Personal information
- Born: November 21, 2004 (age 21) Eden Prairie, Minnesota, U.S.
- Listed height: 6 ft 5 in (1.96 m)
- Listed weight: 175 lb (79 kg)

Career information
- High school: Manhattan (Manhattan, Kansas); Link Academy (Branson, Missouri);
- College: Tennessee (2023–2025); Baylor (2025–2026);
- NBA draft: 2026: 1st round, 24th overall pick
- Drafted by: New York Knicks
- Playing career: 2026–present

Career history
- 2026–present: Los Angeles Lakers

Career highlights
- Third-team All-Big 12 (2026); Big 12 All-Newcomer Team (2026);
- Stats at NBA.com
- Stats at Basketball Reference

= Cameron Carr (basketball) =

American basketball player (born 2004)

Cameron Louis Christopher Carr (born November 21, 2004) is an American basketball player for the Los Angeles Lakers of the National Basketball Association (NBA). He played college basketball for the Tennessee Volunteers and Baylor Bears.

==Early life and high school==
Carr initially attended Manhattan High School in Manhattan, Kansas. He averaged 10.9 points and four rebounds per game as a sophomore. After his sophomore year, Carr transferred to Link Academy in Branson, Missouri. Carr was rated a four-star recruit and committed to play college basketball at Tennessee over offers from Kansas State, Northwestern, and Virginia.

==College career==
Carr began his college basketball career at Tennessee. He averaged 1.6 points per game over 14 games played as a freshman. Carr suffered a thumb injury four games into his sophomore season. In December 2024, he abruptly left the program and entered the NCAA transfer portal.
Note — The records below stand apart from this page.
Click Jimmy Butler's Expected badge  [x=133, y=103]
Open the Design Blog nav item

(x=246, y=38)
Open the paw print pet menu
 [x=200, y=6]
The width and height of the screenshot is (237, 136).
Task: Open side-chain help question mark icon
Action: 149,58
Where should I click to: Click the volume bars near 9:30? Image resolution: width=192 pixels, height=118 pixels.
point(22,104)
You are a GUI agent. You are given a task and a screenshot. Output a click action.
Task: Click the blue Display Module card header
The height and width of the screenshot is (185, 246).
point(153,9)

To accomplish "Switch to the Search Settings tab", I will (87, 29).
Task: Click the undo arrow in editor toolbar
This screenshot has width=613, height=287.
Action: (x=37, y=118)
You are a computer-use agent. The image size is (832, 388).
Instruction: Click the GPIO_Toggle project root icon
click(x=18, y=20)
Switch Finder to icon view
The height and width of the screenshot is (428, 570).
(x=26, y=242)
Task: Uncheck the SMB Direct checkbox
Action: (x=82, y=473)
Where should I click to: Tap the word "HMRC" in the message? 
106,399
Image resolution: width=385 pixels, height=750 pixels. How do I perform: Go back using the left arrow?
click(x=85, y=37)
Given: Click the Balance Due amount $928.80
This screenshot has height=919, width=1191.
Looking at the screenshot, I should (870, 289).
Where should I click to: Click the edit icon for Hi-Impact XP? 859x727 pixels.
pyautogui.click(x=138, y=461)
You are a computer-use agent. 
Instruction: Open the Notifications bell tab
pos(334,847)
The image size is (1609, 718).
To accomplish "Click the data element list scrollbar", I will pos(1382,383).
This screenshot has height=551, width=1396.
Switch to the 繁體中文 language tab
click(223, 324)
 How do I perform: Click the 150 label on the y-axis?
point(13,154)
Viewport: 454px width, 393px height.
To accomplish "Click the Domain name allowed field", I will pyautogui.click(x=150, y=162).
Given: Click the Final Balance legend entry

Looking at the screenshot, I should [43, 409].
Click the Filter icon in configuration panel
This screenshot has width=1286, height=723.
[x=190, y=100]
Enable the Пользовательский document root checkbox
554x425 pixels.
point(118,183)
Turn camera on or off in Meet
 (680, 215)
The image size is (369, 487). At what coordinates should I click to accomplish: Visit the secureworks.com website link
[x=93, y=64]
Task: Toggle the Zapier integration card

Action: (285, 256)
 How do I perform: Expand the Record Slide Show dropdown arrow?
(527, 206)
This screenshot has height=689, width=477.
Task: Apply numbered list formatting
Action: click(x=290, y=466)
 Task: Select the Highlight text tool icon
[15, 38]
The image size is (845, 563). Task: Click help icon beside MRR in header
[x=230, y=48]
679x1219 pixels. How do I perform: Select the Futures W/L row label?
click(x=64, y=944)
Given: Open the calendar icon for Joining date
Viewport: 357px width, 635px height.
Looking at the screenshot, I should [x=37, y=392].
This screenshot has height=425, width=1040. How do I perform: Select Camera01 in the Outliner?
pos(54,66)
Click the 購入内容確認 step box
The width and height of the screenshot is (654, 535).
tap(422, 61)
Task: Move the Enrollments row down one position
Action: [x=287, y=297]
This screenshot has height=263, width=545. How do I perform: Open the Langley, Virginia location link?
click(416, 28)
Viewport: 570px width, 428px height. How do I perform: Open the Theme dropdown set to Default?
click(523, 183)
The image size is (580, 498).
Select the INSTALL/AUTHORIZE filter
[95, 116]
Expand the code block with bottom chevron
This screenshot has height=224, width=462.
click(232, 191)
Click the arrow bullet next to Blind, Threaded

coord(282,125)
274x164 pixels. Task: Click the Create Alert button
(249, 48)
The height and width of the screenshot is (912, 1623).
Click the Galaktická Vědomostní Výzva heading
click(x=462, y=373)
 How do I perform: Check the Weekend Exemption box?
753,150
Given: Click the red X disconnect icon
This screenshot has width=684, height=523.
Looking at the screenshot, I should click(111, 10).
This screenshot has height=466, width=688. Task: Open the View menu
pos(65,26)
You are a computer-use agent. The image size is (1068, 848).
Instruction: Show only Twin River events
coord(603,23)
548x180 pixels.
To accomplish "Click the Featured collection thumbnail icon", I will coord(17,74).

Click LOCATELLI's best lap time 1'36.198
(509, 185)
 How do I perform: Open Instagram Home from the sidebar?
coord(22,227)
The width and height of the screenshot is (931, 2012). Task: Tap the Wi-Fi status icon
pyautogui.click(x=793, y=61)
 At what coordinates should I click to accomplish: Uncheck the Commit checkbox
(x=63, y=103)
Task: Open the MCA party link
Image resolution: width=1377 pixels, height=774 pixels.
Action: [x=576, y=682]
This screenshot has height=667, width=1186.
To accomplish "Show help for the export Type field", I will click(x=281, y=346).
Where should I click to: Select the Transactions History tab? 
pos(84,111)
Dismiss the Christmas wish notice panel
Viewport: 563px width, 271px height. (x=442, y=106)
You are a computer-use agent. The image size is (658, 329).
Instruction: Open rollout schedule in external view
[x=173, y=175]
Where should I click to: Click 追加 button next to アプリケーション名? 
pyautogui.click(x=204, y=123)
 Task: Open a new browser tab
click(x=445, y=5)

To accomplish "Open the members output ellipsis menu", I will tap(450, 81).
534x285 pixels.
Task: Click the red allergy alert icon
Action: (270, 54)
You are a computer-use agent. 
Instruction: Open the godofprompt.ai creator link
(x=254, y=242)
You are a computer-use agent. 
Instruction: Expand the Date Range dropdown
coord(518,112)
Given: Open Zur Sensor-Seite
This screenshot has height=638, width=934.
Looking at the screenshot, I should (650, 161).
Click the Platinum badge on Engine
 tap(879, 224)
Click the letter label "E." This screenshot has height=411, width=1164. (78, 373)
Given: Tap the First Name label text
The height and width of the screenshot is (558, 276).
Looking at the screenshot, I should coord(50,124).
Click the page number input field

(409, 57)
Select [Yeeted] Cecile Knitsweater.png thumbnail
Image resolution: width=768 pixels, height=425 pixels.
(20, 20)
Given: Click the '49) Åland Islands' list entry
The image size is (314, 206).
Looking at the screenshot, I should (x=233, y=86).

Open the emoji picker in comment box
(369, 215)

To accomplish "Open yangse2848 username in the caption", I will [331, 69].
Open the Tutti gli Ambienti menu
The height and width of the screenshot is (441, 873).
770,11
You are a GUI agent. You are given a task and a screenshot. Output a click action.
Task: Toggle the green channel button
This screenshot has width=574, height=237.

Carr committed to transfer to Baylor. He averaged 18.9 points, 5.8 rebounds and 2.6 assists per game. Carr declared for the 2026 NBA draft after the season.

==Professional career==
Carr was selected with the 24th overall pick by the New York Knicks, but was subsequently traded to the Los Angeles Lakers in the 2026 NBA draft in exchange for the draft rights of Sergio de Larrea. He chose jersey number 43 in tribute to his father who wore the same number.

==National team career==
Carr was a part of the Baylor team chosen to represent the United States in the 2025 Summer World University Games in Germany.

==Career statistics==

===College===

| Year | Team | GP | GS | MPG | FG% | 3P% | FT% | RPG | APG | SPG | BPG | PPG |
|---|---|---|---|---|---|---|---|---|---|---|---|---|
| 2023–24 | Tennessee | 14 | 0 | 4.3 | .296 | .278 | .667 | .6 | .5 | .1 | .1 | 1.6 |
| 2024–25 | Tennessee | 4 | 0 | 10.3 | .625 | .400 | .778 | 1.5 | 1.0 | .0 | .5 | 4.8 |
| 2025–26 | Baylor | 34 | 34 | 33.7 | .494 | .374 | .801 | 5.8 | 2.6 | .9 | 1.3 | 18.9 |
| Career |  | 52 | 34 | 24.0 | .485 | .367 | .798 | 4.1 | 1.9 | .6 | 0.9 | 13.2 |

==Personal life==
Carr's father, Chris Carr, played six seasons in the National Basketball Association and is currently an assistant basketball coach at Drury University.